There is an ongoing debate on mechanisms underlying a positive relationship between productivity and plant diversity which has been observed in a number of experimental ecosystems, such as grasslands (Tilman et al., 1996, 2001; Hooper & Vitousek, 1998; Hector et al., 1999; Schläpfer & Schmid, 1999), forests (Lovelock & Ewel, 2005), a natural phytoplankton community (Ptacnik et al., 2008), as well as in a meta-analysis of both aquatic and terrestrial ecosystems (Cardinale et al., 2006). The debate on the mechanisms accounting for such positive relationships between ecosystem productivity and species diversity has focused on three aspects: the ‘sampling effect’ (Huston, 1997), ‘complementarity’ and ‘facilitation’ (Hector et al., 1999). Under the sampling effect (or selection effect) hypothesis, when communities are assembled at random from a pool of species, more diverse mixtures have a higher probability of containing a species with higher productivity which may result in overyielding if it becomes dominant (Huston, 1997). The complementarity hypothesis states that complementary resource use and niche differentiation in space and time, or facilitation leading to increased resource availability, reduce interspecific competition and could lead to greater acquisition of limiting resources (Tilman et al., 2001). Generally, the complementarity effect includes both niche differentiation and facilitation, because distinguishing between them is difficult in practice (Loreau & Hector, 2001). There is some evidence for niche differentiation in space and time, for instance, via different rooting depths or in the time of the year for maximum nutrient acquisition (Hector et al., 2002; Fargione & Tilman, 2005). Direct plant–plant facilitation, as defined by Callaway (1995), is a beneficial effect of one individual on another due to, for example, the amelioration of harsh environmental conditions, including increased availability of a limiting resource. Alternatively, facilitation may act indirectly in other ways, such as elimination of potential competitors, introduction of beneficial organisms (i.e. soil bacteria, mycorrhizal fungi), introduction of pollinators or protection from herbivores.

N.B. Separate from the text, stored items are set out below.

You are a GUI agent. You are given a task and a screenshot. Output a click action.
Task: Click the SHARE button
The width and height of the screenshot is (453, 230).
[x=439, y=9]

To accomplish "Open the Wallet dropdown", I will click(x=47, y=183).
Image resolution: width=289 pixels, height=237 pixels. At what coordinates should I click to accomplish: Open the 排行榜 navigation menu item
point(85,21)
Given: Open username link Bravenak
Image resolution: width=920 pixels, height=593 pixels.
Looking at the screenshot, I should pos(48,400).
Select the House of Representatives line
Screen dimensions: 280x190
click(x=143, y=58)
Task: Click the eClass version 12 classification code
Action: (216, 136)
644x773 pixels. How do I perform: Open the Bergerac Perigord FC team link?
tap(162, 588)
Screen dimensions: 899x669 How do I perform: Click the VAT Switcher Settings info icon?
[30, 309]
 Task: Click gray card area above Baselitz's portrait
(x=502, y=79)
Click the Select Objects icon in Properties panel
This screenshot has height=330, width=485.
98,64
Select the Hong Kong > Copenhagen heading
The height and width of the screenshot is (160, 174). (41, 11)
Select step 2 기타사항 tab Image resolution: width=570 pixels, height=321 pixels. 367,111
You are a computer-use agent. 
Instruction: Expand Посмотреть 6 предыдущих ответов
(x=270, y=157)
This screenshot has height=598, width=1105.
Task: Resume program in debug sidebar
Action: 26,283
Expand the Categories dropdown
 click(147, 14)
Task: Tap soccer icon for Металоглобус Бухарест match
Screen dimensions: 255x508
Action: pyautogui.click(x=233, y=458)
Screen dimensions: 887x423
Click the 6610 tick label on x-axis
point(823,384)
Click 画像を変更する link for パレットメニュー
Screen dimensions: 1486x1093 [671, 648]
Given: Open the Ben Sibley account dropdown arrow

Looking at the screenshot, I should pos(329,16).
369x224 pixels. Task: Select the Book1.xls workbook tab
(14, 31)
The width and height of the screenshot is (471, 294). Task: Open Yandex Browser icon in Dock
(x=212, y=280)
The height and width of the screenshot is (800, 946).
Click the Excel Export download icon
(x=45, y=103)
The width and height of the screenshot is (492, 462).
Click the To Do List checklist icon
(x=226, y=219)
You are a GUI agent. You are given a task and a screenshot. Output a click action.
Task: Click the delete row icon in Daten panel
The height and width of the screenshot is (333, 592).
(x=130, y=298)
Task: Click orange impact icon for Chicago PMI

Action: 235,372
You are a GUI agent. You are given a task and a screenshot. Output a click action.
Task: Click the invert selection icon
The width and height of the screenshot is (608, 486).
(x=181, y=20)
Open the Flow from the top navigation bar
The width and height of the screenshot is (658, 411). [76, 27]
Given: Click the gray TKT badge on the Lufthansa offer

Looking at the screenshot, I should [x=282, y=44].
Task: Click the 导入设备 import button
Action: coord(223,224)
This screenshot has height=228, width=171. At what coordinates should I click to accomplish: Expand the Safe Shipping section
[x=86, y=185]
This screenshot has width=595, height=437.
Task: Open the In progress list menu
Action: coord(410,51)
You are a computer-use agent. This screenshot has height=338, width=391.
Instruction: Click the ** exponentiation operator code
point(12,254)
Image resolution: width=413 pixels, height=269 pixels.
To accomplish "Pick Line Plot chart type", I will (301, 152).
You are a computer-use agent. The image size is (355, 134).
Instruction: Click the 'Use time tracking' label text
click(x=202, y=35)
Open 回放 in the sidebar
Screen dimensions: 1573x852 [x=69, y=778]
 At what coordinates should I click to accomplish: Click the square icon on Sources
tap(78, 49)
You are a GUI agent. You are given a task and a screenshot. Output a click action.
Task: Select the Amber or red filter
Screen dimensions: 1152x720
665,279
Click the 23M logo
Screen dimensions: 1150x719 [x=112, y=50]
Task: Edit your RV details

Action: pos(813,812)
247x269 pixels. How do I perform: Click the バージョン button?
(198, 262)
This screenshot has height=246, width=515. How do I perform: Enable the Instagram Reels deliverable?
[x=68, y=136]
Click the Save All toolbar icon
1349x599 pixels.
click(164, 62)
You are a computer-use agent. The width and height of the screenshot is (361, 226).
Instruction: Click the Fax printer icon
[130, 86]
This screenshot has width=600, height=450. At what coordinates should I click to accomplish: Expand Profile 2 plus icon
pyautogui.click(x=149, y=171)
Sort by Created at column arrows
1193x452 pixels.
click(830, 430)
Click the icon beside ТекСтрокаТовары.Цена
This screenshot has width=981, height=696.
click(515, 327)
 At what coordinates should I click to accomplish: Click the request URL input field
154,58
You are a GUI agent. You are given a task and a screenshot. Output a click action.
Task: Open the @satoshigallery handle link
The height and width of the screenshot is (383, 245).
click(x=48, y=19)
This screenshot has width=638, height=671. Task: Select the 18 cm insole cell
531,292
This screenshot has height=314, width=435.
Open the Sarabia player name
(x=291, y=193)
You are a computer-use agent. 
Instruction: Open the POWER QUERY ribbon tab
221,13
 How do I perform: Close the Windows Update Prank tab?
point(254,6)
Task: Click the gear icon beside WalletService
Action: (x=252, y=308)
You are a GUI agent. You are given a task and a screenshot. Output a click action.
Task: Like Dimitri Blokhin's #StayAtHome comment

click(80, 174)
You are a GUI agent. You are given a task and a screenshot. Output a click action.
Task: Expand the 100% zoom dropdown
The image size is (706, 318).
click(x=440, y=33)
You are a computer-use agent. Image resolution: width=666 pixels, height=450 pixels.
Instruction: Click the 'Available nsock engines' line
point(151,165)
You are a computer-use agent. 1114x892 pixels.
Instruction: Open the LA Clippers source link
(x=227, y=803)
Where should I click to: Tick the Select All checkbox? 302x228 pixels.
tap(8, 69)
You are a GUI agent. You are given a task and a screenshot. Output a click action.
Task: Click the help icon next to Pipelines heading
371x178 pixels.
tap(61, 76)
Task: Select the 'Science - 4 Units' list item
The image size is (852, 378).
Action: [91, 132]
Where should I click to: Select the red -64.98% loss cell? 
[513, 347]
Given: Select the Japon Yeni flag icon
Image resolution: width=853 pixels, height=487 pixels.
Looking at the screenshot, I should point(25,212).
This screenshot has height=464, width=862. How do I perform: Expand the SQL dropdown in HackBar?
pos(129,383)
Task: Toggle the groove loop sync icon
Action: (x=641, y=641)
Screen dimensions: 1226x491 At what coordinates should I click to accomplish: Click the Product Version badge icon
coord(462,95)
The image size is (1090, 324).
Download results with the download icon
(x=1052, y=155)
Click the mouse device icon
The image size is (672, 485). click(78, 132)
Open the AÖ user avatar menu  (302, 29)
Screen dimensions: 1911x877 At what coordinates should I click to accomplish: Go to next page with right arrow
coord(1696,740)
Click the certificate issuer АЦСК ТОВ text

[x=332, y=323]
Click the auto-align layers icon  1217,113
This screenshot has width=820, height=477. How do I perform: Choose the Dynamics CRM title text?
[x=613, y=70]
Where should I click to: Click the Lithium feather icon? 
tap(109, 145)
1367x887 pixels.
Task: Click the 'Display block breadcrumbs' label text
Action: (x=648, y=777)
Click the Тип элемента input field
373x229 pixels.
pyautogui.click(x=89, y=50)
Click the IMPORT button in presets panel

There is limited direct experimental evidence for mechanisms of interspecific facilitation in ecological biodiversity experiments. A review by Brooker et al. (2008) presented plant–pollinator interactions, positive impacts of N2-fixing legumes on soil nitrogen (N) availability, the capacity for resource sharing through mycorrhizal networks, and classic ‘nurse plant’ effects as the major mechanisms of ecological facilitation in plant communities. However, our review of recent studies of overyielding in agricultural intercropping systems reveals additional mechanisms of interspecific facilitation that may well be highly relevant to natural plant communities. These mechanisms involve belowground processes whereby a plant of one species increases the availability of soil phosphorus (P), iron (Fe), zinc (Zn) or some other non-N nutrient that is limiting in a habitat, and thus, besides benefiting itself, also increases the growth of another species. Ecological studies of semi-natural and natural systems have not investigated such mechanisms (but see Muler et al., 2014).
Intercropping – that is, growing individuals of at least two crop species in close proximity at (about) the same time – is associated with interspecific interactions, including above- and belowground competition, and can lead to facilitation and overyielding in tropical and temperate habitats (Vandermeer, 1989). Research on rhizosphere processes and nutrient utilization in intercropping systems has provided a wealth of physiological evidence for interspecific facilitation between species (Horst & Waschkies, 1987; Ae et al., 1990; Zuo et al., 2000; El Dessougi et al., 2003; Li et al., 2003, 2007). The mechanisms underlying overyielding of intercropping systems, as documented in the last decade, are generally attributed to niche complementarity (Hector et al., 1999) and positive interspecific interactions (facilitation) in resource use (Hauggaard-Nielsen & Jensen, 2005; Li et al., 2007). This paper reviews and synthesizes recent work on interspecific facilitation of nutrient acquisition in intercropping systems, highlights possible mechanisms for increased productivity with increasing plant diversity, and suggests approaches for studying facilitative rhizosphere mechanisms in terrestrial ecosystems.